_Problem requirements_: Filter the records below, keeping only lines with the string "will".

+===+

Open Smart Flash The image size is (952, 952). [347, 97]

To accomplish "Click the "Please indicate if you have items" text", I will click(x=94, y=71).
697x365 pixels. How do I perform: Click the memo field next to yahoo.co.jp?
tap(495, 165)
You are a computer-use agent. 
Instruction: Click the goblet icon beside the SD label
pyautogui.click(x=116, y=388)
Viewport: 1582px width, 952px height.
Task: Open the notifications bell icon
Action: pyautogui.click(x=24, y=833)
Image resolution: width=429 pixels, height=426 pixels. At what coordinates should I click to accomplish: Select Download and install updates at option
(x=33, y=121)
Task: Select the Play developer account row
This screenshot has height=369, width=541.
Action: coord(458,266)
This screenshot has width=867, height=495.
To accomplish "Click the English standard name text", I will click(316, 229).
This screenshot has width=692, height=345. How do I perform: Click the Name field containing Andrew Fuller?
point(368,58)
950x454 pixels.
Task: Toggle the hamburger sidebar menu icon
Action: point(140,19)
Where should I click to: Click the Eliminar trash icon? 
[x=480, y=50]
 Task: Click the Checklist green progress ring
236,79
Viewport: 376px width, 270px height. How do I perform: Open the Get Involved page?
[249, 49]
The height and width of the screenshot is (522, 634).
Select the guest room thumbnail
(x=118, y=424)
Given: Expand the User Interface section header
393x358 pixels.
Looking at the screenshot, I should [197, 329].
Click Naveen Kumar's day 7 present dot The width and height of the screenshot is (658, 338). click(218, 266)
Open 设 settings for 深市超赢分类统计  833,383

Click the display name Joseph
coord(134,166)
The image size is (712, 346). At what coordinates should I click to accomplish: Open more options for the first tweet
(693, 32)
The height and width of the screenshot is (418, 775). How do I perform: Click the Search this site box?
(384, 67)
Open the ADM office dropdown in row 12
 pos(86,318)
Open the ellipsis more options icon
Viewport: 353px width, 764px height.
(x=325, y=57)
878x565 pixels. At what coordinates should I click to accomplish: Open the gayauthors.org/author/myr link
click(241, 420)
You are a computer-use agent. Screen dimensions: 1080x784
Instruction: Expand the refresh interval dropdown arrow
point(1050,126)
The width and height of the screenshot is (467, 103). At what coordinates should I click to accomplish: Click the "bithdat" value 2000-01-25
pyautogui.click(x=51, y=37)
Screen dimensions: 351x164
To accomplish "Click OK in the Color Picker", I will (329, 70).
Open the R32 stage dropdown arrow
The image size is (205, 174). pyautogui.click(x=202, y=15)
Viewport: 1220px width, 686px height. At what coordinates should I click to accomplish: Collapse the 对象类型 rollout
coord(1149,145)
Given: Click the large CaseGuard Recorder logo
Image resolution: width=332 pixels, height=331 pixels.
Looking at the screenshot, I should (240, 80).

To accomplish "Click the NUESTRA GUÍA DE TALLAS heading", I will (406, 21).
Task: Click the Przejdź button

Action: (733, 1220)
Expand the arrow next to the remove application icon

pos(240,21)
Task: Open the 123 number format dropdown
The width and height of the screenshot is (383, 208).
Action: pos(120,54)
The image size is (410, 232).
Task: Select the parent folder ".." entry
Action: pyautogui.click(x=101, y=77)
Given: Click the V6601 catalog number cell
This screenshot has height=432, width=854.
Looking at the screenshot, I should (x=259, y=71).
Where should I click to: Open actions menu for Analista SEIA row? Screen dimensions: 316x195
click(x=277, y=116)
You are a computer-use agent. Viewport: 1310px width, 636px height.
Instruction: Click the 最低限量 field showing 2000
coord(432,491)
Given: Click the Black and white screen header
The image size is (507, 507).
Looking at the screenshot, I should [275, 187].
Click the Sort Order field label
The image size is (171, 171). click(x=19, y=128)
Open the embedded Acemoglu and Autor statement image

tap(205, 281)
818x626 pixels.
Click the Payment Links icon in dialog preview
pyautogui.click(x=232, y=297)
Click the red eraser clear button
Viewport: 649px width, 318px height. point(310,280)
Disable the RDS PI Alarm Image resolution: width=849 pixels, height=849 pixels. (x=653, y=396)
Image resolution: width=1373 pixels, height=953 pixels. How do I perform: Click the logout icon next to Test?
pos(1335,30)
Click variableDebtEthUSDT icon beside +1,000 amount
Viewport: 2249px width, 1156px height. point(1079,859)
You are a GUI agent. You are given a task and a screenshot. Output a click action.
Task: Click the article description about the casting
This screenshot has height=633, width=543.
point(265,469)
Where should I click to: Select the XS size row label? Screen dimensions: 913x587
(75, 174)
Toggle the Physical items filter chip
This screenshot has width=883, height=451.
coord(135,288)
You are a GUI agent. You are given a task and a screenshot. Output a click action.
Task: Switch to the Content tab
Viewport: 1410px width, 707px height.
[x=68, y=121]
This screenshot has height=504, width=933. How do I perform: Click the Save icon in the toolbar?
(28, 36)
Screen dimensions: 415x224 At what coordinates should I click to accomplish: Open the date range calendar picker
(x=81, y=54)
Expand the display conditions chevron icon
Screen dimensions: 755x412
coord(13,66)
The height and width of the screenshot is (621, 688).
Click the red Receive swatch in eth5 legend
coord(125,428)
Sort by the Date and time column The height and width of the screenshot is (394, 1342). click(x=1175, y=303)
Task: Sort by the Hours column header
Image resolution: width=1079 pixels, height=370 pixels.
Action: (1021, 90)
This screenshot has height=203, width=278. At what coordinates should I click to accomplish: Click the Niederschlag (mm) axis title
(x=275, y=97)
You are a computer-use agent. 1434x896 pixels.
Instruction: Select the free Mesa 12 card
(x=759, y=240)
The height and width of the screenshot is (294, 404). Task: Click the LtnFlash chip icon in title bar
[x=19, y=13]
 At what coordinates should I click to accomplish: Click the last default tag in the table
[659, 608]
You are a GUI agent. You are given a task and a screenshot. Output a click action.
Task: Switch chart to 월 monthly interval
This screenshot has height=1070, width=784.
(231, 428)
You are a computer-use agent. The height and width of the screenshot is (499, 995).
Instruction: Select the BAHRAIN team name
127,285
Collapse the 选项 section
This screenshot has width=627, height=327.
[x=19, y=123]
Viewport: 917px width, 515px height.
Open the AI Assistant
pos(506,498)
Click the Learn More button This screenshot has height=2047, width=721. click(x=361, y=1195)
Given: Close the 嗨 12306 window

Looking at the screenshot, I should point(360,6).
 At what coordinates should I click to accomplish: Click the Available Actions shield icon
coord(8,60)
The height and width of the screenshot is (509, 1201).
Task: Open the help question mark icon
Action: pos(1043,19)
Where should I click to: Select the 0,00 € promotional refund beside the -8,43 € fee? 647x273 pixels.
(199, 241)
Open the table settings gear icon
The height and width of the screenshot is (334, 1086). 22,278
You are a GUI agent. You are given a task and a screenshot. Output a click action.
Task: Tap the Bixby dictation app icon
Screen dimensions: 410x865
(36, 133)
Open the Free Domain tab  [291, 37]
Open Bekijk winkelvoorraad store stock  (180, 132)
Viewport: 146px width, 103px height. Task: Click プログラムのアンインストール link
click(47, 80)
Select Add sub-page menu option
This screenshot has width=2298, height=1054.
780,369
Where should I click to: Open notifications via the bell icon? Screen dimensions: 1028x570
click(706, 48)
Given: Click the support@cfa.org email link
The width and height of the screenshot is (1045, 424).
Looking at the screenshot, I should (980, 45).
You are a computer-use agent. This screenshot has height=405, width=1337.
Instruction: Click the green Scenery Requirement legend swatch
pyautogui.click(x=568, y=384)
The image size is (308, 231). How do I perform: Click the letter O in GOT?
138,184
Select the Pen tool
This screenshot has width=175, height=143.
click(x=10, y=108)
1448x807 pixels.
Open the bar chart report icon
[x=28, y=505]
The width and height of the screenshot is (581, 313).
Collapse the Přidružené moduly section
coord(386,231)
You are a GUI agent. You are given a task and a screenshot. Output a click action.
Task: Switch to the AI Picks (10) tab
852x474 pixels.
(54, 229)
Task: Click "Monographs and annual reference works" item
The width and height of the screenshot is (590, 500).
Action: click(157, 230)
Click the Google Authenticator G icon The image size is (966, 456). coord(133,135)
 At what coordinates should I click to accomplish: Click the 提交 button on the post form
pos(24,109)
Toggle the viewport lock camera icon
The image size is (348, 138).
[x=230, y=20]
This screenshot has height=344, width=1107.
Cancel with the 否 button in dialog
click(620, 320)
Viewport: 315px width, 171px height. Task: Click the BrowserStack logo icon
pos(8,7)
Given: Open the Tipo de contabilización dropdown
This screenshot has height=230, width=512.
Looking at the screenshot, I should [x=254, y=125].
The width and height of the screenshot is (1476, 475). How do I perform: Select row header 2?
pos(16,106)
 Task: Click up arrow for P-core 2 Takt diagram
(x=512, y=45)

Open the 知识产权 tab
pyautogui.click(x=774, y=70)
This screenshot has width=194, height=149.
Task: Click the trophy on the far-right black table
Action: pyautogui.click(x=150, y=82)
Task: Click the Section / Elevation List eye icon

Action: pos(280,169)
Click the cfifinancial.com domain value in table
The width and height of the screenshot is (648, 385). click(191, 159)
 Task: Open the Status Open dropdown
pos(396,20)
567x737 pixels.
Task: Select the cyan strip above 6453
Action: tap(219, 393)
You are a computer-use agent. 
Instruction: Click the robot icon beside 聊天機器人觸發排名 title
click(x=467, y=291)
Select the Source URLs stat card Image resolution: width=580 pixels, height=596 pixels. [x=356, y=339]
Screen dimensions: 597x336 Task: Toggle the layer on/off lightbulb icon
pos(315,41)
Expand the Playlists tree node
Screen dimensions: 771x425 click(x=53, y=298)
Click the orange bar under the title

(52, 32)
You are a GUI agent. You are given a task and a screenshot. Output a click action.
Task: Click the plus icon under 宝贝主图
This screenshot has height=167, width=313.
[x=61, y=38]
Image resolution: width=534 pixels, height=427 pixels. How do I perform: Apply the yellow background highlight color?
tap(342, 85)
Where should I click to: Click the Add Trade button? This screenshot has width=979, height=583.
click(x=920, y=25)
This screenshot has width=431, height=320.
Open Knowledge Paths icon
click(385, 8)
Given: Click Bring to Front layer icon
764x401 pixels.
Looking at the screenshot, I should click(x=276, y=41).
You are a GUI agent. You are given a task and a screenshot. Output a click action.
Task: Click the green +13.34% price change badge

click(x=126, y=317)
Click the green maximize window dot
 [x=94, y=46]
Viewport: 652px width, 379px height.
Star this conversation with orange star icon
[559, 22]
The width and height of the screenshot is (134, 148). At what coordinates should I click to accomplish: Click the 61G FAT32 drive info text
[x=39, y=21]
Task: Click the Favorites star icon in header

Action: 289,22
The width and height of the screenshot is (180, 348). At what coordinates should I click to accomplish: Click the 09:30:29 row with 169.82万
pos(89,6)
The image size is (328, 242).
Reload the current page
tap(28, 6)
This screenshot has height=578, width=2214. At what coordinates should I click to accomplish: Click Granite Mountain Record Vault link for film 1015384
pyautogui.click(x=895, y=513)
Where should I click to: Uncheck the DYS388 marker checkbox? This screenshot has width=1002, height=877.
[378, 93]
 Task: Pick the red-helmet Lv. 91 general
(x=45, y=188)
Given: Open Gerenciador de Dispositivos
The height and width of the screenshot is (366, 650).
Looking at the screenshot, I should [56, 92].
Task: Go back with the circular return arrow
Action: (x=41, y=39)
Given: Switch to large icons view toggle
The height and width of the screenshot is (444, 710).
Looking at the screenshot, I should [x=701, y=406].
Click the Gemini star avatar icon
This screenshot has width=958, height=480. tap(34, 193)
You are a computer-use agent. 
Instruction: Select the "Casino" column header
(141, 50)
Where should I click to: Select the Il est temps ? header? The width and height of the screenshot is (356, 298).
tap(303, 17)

+===+

_The completed task_:
To accomplish "Click the "Please indicate if you have items" text", I will click(x=94, y=71).
To accomplish "Click the English standard name text", I will click(316, 229).
To accomplish "Click OK in the Color Picker", I will (329, 70).
To accomplish "Click the NUESTRA GUÍA DE TALLAS heading", I will (406, 21).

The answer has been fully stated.